Please copy each line below that contains the string "title".

### RECORDED DATA
·····
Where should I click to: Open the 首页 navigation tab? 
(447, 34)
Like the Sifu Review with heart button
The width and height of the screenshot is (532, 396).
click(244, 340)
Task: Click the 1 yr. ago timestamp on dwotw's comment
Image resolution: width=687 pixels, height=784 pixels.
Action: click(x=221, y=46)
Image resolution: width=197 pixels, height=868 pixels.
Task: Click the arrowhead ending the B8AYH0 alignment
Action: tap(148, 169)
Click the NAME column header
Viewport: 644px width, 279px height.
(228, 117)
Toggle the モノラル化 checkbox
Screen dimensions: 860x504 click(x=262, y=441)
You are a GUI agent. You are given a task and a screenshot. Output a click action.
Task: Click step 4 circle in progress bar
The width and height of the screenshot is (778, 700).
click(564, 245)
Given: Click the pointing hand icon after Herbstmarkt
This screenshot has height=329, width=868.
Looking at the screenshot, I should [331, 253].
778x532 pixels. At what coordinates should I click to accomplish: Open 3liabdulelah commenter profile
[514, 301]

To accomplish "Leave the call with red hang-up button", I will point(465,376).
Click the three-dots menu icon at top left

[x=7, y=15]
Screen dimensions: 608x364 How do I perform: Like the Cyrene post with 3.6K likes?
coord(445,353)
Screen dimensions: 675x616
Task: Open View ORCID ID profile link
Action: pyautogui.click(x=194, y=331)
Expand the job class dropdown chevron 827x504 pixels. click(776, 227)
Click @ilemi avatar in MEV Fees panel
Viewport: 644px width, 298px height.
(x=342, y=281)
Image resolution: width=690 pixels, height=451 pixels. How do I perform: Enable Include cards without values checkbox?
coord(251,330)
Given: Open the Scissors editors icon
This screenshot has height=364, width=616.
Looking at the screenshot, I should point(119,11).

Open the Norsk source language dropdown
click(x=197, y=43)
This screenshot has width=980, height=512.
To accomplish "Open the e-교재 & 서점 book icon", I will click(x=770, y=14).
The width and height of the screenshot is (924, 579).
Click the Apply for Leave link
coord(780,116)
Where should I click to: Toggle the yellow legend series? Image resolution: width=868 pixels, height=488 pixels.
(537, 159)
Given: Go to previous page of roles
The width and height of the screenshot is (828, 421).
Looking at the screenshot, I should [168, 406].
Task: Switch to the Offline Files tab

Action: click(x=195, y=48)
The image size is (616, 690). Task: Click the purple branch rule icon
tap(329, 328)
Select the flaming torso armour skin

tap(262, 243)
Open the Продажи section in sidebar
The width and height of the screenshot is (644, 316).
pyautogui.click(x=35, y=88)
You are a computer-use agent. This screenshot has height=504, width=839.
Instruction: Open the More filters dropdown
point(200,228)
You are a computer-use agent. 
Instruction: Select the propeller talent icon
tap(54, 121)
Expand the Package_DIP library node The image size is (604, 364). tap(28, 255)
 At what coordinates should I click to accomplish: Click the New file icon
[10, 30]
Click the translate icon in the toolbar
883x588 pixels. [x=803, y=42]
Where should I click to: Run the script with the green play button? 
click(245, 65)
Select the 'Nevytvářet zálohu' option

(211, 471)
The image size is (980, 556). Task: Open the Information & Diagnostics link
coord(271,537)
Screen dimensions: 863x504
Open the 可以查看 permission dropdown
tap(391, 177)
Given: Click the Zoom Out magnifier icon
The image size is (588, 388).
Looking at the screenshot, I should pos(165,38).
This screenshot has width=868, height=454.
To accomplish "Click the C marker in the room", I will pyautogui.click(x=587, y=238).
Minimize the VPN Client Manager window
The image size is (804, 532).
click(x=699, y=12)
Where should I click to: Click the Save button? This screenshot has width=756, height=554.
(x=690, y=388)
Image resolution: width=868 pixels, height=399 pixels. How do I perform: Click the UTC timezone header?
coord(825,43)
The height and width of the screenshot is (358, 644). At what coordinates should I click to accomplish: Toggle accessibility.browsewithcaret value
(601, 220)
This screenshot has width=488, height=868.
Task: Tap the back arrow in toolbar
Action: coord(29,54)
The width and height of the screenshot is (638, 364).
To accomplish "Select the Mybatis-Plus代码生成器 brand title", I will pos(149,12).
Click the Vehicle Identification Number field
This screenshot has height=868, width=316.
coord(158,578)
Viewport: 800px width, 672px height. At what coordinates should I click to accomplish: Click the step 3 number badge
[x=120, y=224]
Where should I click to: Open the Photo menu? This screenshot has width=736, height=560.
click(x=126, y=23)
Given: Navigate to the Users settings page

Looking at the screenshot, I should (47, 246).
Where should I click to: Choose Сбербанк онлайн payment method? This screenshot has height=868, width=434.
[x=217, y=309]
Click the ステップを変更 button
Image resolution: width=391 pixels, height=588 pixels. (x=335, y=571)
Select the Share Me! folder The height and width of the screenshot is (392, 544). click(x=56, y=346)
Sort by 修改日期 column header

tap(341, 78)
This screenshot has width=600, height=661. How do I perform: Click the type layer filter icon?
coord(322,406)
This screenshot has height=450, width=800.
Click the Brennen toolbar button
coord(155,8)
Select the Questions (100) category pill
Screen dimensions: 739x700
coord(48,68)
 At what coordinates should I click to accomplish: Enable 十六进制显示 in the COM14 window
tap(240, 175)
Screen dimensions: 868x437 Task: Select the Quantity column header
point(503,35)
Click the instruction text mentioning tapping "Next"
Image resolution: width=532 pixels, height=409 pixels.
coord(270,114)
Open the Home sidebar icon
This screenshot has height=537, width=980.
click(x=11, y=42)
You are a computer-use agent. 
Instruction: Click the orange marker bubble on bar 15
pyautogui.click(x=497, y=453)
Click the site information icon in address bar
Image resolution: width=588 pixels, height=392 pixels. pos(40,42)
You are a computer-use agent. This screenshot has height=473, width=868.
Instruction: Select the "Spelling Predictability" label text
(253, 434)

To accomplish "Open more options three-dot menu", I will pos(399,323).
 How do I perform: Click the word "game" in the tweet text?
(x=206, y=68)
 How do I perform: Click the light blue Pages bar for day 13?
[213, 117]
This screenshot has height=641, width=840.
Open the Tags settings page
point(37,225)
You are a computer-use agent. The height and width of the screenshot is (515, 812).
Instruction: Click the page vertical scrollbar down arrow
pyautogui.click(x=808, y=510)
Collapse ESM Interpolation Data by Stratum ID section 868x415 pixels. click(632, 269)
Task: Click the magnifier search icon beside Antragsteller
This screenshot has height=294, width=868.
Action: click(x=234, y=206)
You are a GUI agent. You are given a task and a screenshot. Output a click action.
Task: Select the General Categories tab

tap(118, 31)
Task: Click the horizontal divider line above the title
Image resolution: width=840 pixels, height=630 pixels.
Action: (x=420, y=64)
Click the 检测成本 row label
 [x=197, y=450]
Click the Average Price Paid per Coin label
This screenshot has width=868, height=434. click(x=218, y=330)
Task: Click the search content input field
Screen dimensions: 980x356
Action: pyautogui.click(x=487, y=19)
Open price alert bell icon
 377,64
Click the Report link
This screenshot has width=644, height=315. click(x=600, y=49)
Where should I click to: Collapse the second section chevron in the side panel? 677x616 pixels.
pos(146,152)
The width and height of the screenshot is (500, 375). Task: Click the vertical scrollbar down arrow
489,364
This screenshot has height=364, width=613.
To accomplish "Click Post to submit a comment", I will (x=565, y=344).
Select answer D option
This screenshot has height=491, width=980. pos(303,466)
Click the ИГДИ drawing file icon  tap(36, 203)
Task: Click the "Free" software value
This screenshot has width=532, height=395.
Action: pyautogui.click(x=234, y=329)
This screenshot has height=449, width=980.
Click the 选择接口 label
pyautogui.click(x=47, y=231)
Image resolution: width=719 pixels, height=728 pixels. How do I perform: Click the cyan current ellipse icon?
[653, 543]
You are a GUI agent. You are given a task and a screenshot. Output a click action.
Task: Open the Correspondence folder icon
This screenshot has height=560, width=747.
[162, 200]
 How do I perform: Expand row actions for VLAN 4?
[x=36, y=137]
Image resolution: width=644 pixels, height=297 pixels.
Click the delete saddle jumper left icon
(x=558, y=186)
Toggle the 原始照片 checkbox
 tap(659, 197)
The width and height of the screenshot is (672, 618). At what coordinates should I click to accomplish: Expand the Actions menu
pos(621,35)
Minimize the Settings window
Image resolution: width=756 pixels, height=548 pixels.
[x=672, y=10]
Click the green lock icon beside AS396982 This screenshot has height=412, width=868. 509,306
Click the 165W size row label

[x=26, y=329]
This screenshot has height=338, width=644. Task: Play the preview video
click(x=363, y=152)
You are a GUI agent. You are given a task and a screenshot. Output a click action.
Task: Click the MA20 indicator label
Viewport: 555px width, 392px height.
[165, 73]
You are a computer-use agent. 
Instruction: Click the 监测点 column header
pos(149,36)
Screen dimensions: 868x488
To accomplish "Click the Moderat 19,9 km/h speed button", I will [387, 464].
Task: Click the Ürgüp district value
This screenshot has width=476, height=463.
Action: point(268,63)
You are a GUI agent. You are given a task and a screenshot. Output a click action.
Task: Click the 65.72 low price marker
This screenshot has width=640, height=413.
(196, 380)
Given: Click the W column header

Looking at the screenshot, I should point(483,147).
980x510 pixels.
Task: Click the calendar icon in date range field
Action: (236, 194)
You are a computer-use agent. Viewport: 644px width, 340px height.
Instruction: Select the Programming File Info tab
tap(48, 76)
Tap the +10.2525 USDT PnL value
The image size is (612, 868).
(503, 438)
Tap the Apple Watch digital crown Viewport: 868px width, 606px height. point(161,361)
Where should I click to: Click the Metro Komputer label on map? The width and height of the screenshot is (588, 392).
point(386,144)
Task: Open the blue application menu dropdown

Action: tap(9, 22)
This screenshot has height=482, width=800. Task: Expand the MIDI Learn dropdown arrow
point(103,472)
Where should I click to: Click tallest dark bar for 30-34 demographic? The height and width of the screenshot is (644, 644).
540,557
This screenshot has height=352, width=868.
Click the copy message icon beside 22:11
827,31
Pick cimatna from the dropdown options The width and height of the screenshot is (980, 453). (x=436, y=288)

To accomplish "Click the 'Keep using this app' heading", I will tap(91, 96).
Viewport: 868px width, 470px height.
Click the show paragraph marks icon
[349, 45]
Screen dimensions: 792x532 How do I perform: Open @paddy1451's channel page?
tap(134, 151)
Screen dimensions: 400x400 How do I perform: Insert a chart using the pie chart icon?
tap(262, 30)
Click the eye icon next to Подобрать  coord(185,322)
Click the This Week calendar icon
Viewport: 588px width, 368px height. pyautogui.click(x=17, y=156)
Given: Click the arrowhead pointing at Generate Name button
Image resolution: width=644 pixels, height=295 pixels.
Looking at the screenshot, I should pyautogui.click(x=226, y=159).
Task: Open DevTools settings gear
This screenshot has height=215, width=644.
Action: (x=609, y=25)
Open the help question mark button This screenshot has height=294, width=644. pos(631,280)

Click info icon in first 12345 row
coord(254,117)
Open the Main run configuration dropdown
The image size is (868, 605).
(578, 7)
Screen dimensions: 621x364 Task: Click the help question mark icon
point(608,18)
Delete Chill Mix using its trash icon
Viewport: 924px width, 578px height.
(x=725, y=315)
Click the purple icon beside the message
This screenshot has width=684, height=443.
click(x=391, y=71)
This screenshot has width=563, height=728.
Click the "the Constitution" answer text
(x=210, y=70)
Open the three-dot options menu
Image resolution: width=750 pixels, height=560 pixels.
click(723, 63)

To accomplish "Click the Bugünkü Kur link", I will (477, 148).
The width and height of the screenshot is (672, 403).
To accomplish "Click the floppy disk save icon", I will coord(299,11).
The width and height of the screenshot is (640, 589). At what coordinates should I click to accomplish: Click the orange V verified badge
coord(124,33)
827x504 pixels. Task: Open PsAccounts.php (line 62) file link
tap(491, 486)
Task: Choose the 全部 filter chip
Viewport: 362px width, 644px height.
·····
### SOLUTION FOR THIS TASK
To accomplish "Select the Mybatis-Plus代码生成器 brand title", I will pos(149,12).
Task: Click the horizontal divider line above the title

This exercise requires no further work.